- [Task goal] Report each line of the entries that contains the word "axis", copied in full.

(Saved data entries)
>>

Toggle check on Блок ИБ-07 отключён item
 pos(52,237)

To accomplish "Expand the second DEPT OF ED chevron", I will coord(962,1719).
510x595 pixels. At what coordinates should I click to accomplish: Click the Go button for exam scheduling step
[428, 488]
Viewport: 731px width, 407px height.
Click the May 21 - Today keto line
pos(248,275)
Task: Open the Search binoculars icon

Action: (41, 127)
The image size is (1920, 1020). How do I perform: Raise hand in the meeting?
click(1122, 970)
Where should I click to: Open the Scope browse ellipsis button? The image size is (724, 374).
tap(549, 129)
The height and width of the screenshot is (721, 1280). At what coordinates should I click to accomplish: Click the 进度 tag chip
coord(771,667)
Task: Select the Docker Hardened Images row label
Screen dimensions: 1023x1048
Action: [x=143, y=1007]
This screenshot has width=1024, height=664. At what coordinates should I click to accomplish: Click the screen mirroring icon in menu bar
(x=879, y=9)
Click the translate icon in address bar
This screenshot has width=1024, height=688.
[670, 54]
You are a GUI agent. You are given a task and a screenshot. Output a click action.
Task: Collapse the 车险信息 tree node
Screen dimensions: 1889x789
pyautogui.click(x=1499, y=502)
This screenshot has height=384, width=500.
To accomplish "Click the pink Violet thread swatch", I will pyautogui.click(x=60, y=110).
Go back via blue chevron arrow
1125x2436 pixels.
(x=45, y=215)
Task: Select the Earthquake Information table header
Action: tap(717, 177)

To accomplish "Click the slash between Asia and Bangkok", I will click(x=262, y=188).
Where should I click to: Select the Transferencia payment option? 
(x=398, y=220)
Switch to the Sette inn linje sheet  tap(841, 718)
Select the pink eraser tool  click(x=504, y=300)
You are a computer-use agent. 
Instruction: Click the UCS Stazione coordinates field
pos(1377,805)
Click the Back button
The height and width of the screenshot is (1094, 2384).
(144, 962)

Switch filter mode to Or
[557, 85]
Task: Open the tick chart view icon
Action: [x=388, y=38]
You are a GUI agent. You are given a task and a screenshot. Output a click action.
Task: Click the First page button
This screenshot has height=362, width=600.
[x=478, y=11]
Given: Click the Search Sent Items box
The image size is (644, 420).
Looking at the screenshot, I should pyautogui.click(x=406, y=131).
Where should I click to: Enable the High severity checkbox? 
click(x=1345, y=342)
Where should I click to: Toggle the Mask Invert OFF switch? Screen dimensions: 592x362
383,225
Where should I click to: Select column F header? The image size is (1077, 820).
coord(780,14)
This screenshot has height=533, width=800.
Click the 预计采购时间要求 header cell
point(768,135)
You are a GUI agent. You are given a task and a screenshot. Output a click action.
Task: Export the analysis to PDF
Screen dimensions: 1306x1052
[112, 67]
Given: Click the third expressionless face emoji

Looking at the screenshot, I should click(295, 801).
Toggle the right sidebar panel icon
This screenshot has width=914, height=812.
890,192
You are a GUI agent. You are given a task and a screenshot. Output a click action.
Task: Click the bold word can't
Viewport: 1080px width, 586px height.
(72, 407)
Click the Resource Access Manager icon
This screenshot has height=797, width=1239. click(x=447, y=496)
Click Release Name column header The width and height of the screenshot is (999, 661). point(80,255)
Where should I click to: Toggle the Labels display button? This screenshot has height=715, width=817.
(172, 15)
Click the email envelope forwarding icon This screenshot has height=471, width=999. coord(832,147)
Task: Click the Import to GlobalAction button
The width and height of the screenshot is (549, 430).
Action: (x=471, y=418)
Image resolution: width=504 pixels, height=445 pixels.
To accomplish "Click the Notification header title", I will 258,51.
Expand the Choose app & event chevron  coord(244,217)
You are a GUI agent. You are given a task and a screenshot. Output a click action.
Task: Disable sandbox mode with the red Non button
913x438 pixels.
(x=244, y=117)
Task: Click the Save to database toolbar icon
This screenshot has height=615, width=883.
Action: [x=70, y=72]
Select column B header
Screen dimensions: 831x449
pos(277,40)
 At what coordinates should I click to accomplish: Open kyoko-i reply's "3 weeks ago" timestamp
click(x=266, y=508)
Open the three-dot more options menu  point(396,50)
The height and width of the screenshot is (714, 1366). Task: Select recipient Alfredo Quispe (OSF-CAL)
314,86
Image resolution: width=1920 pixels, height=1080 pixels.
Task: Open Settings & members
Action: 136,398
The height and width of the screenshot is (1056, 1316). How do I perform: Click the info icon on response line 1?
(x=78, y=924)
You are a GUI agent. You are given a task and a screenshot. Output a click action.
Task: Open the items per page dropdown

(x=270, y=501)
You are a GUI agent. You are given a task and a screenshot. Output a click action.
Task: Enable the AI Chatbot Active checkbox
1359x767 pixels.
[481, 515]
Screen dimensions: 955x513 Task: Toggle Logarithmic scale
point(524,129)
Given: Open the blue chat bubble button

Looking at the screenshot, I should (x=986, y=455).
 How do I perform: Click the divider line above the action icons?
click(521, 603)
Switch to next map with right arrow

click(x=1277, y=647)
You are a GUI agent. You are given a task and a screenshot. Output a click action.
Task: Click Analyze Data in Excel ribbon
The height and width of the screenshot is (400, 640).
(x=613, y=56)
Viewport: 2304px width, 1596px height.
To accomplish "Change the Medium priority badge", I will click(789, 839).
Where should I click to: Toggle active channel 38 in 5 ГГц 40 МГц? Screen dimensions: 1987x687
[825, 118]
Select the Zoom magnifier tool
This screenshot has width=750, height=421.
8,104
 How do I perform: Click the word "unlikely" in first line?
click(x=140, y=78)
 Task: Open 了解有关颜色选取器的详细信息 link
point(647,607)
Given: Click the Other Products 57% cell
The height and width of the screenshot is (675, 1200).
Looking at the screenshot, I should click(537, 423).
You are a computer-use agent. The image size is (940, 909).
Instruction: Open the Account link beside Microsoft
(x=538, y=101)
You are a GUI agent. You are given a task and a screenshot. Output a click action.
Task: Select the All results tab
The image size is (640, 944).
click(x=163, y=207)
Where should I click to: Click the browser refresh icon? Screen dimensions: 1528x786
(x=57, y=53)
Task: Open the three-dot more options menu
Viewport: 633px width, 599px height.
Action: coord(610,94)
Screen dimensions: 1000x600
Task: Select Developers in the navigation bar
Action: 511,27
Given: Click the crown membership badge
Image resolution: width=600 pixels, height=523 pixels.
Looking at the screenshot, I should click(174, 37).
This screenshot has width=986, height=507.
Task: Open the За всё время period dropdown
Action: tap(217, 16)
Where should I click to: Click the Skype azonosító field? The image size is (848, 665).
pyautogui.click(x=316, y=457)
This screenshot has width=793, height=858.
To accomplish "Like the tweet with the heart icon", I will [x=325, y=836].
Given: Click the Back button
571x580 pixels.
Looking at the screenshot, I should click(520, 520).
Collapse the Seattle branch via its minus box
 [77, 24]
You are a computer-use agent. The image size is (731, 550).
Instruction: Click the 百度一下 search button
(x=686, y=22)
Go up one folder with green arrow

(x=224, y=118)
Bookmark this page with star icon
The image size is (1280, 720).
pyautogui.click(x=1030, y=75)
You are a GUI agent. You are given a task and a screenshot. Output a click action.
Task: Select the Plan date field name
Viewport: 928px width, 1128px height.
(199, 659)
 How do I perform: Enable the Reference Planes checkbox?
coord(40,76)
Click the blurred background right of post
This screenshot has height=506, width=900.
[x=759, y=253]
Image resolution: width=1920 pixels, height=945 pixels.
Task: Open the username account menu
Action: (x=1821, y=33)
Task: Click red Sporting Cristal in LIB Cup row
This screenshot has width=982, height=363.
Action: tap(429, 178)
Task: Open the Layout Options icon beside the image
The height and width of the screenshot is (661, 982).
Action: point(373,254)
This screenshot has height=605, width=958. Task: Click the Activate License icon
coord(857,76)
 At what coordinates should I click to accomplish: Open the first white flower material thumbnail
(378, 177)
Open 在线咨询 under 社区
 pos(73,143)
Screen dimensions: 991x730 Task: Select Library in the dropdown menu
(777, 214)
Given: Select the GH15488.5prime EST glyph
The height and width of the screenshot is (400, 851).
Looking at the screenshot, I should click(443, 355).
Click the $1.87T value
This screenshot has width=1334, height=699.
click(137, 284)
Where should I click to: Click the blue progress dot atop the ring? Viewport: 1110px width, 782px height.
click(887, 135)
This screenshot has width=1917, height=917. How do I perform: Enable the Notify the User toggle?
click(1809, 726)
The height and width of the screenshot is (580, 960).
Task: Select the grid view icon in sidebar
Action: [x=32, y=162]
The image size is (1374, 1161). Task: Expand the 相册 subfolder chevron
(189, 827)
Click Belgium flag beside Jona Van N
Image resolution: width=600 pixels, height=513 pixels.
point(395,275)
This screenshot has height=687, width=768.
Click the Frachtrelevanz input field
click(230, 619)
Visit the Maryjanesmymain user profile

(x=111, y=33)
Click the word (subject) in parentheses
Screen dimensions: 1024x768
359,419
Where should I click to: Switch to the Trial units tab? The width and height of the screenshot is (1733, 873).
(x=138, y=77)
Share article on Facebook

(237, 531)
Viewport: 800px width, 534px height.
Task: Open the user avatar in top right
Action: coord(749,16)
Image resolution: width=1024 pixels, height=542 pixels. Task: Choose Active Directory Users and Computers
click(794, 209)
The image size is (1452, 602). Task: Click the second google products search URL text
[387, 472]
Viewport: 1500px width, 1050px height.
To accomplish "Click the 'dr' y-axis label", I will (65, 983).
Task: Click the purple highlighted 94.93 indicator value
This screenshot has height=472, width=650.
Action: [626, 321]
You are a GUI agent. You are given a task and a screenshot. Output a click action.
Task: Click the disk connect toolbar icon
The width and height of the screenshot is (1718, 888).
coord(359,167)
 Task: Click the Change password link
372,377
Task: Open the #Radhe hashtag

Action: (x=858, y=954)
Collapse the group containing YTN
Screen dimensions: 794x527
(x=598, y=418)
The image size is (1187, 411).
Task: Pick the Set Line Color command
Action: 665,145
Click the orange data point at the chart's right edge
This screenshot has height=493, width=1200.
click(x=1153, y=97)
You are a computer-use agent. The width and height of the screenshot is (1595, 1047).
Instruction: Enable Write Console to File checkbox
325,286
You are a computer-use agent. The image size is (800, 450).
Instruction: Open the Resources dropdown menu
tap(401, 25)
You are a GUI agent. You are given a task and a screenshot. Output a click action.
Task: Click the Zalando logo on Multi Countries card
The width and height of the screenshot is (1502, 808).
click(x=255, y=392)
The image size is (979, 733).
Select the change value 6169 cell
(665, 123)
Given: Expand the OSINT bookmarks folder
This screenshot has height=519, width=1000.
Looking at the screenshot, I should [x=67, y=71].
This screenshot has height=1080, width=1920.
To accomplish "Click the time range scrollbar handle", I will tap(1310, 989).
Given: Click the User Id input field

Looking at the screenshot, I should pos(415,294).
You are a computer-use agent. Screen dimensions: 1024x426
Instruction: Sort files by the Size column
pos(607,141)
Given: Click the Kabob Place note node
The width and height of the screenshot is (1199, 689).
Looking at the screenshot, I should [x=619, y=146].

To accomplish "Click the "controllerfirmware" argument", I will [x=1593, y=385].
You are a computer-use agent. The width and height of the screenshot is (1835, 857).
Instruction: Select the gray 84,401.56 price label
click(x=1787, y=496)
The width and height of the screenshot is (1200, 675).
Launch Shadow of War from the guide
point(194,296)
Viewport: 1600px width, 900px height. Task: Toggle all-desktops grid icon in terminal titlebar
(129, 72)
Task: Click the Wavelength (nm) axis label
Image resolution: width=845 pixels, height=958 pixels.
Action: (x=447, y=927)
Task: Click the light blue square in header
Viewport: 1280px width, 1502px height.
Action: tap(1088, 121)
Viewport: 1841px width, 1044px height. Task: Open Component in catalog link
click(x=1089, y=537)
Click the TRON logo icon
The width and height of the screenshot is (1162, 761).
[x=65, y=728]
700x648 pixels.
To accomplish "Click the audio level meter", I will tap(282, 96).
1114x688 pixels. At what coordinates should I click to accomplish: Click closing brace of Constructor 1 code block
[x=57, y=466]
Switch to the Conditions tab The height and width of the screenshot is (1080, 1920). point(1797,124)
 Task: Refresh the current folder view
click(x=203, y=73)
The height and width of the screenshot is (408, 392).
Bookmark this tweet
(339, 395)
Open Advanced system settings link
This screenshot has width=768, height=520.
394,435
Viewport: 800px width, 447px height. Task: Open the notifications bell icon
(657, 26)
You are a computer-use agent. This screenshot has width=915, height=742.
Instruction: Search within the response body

<<

- [Answer to the problem]
To accomplish "Click the 'dr' y-axis label", I will (65, 983).
Task: Click the Wavelength (nm) axis label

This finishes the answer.